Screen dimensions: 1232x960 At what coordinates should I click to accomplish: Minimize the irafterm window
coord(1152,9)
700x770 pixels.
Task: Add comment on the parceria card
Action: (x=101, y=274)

◆ ◆ ◆ ◆

DIRECTIONS> Rewrite the items above as a numbered list, one line per number, leaving out any blank lines.

TASK SOLUTION>
1. Screen dimensions: 1232x960 At what coordinates should I click to accomplish: Minimize the irafterm window
2. coord(1152,9)
3. 700x770 pixels.
4. Task: Add comment on the parceria card
5. Action: (x=101, y=274)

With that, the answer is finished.